We checked out Talking Head Wall. I had been once before, about seven years ago. The person I had been at the time resembles someone other than myself. When compared against this prior version of myself, core traits remain intact, yet that individual feels like a stranger. Different pursuits and understandings occupying another sort of occupational role and house situation.
My time in the DC area marks the longest span that I’ve spent in a location as an adult. How I perceive history once coincided with location. College years spent in one place followed by a span in another town which preceded another jurisdiction. I would refer to blocks of history in terms of former residencies. Having been here for a decade, different demarcations serve to define the life voyage.
Further, I had more limited outdoors experience all those years back. Heading to a crag felt momentous, an odd event that carried with it loads of uncertainty and stress. Not that climbing lacks such portents for the incarnation of whom I am. Given a deep-rooted fear of heights, any trip outdoors carries with it the sense of peeling back the boundaries of exploration in terms of self-discovery, growth, along with the literal prospecting of discovering the characteristics of a given route.
Now, with numerous climbing trips in the historical record, today felt akin to so many other climbing days, making the drive feel less poignant in terms of striking out to new experiences. Rather, with Kelly beside me, the morning felt like home. With our hands touching as I sped down I-66 with cruise control maintaining our pace, everything felt in place. All uncertainties ahead of us sparkled, my experiences ahead embedded with her presence. I’ve learned that having her nearby makes happenstances and possibilities ahead glitter as they unfold. As if feldspar, mica, and other crystalline structures make up the atoms around me and ever catch the light.

## STATED TASK 1
Extract the stretch of the Talking Head Wall passage from "My time in the" through "a given route.", word for word.

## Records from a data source
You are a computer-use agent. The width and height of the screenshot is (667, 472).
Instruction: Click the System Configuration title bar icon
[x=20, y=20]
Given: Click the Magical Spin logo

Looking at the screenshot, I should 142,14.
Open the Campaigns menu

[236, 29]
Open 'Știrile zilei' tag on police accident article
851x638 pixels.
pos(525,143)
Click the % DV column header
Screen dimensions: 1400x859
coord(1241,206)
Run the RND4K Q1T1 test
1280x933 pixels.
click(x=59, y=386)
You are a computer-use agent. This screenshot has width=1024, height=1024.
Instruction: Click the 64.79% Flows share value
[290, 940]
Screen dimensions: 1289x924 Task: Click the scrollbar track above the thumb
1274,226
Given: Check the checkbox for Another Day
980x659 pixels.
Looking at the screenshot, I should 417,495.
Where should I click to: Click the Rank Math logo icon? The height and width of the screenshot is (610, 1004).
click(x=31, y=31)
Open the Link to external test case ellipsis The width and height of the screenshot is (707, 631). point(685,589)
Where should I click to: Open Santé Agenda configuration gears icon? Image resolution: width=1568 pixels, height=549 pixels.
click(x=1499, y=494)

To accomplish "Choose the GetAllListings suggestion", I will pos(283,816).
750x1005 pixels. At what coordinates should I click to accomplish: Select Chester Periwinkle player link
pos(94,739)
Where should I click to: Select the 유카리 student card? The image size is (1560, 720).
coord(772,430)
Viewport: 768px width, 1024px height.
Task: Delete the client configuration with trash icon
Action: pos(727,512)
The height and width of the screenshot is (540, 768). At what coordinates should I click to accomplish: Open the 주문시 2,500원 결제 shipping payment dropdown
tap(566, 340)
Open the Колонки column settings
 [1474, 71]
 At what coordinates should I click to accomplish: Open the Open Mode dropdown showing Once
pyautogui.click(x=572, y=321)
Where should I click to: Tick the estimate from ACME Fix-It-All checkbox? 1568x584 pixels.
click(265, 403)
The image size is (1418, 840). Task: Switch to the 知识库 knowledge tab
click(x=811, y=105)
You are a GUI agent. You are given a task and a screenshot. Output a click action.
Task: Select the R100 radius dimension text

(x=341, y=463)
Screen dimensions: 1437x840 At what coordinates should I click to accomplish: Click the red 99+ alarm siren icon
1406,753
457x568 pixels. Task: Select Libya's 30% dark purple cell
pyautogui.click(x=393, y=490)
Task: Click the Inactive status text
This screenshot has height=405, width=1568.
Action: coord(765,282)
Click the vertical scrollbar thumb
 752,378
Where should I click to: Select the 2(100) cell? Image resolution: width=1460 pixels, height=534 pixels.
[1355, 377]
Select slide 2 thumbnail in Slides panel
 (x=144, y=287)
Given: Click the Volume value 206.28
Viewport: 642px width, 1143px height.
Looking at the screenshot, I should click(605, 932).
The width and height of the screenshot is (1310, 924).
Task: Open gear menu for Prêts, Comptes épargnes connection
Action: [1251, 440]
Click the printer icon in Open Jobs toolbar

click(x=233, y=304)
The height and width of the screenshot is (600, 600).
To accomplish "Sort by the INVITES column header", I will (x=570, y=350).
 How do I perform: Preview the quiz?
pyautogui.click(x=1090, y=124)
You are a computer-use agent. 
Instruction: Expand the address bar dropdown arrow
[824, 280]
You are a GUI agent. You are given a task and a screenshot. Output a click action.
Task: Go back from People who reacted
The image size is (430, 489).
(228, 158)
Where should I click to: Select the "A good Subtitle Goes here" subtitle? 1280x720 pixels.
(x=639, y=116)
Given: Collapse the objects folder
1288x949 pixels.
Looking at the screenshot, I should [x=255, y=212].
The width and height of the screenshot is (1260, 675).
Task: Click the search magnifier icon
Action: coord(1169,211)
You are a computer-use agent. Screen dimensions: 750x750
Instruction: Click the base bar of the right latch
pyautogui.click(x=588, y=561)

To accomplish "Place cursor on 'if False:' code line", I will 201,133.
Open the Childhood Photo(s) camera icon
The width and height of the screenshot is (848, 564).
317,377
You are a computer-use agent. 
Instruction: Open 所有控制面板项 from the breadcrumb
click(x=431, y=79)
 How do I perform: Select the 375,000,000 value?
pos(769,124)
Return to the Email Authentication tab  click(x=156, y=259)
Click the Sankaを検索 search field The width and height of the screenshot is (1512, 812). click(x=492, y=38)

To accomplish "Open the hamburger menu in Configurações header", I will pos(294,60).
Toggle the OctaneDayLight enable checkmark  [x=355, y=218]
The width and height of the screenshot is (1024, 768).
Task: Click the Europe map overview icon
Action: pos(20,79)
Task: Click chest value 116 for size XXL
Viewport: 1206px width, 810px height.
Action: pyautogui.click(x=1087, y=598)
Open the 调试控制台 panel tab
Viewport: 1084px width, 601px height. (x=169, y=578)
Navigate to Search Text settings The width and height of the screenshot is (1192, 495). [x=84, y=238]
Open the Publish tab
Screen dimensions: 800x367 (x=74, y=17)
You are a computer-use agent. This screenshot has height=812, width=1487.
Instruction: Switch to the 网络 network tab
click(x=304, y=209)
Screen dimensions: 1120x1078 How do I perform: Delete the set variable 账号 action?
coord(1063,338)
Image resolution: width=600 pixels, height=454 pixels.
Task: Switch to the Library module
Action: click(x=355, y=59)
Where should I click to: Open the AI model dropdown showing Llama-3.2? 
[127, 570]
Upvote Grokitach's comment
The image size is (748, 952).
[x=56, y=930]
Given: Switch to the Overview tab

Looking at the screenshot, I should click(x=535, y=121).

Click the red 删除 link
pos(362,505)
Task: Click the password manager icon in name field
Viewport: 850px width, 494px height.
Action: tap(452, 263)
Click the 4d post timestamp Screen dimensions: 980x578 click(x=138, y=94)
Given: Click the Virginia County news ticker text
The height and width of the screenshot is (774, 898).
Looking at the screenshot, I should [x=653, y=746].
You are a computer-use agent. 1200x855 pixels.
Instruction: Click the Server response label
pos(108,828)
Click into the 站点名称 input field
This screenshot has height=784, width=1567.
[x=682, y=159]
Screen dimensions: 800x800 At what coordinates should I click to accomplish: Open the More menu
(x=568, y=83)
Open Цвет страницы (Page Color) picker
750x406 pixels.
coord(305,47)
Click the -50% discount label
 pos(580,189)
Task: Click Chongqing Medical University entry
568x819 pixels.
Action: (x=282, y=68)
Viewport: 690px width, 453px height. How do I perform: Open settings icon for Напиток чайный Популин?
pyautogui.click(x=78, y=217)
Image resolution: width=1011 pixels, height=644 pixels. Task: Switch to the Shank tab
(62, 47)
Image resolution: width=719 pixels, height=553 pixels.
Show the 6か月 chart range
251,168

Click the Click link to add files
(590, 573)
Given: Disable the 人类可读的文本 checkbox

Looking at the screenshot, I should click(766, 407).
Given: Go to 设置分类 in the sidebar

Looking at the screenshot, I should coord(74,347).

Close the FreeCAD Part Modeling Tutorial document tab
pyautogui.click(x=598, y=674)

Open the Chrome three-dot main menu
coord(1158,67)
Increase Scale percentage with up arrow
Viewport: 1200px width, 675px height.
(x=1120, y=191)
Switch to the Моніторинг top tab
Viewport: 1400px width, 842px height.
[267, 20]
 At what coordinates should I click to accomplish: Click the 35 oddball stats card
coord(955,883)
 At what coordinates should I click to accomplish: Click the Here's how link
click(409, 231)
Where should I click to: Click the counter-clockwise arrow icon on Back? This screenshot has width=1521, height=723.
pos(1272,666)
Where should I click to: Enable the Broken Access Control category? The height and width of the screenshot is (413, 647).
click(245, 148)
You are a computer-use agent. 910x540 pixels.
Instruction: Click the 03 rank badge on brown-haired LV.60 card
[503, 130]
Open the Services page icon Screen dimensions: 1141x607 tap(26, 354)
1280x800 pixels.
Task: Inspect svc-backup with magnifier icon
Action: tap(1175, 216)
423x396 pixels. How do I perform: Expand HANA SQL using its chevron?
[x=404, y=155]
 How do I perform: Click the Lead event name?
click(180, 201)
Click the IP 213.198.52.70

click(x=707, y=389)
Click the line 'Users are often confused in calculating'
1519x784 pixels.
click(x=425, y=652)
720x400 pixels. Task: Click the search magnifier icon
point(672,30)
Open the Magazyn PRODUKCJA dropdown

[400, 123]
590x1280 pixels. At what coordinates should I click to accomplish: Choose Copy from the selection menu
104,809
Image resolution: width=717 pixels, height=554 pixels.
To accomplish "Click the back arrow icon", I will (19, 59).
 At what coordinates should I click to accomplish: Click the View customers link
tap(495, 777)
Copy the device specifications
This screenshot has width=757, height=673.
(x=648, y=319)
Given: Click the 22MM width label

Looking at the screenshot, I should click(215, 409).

## STATED TASK 2
Copy the stretch of rows from the line containing "subtitle? 1280x720 pixels." through the line containing "Click the Sankaを検索", both lines included, reproducing every line exactly.

## WRITTEN ANSWER 1
My time in the DC area marks the longest span that I’ve spent in a location as an adult. How I perceive history once coincided with location. College years spent in one place followed by a span in another town which preceded another jurisdiction. I would refer to blocks of history in terms of former residencies. Having been here for a decade, different demarcations serve to define the life voyage.
Further, I had more limited outdoors experience all those years back. Heading to a crag felt momentous, an odd event that carried with it loads of uncertainty and stress. Not that climbing lacks such portents for the incarnation of whom I am. Given a deep-rooted fear of heights, any trip outdoors carries with it the sense of peeling back the boundaries of exploration in terms of self-discovery, growth, along with the literal prospecting of discovering the characteristics of a given route.

## WRITTEN ANSWER 2
Where should I click to: Select the "A good Subtitle Goes here" subtitle? 1280x720 pixels.
(x=639, y=116)
Given: Collapse the objects folder
1288x949 pixels.
Looking at the screenshot, I should [x=255, y=212].
The width and height of the screenshot is (1260, 675).
Task: Click the search magnifier icon
Action: coord(1169,211)
You are a computer-use agent. Screen dimensions: 750x750
Instruction: Click the base bar of the right latch
pyautogui.click(x=588, y=561)

To accomplish "Place cursor on 'if False:' code line", I will 201,133.
Open the Childhood Photo(s) camera icon
The width and height of the screenshot is (848, 564).
317,377
You are a computer-use agent. 
Instruction: Open 所有控制面板项 from the breadcrumb
click(x=431, y=79)
 How do I perform: Select the 375,000,000 value?
pos(769,124)
Return to the Email Authentication tab  click(x=156, y=259)
Click the Sankaを検索 search field The width and height of the screenshot is (1512, 812). click(x=492, y=38)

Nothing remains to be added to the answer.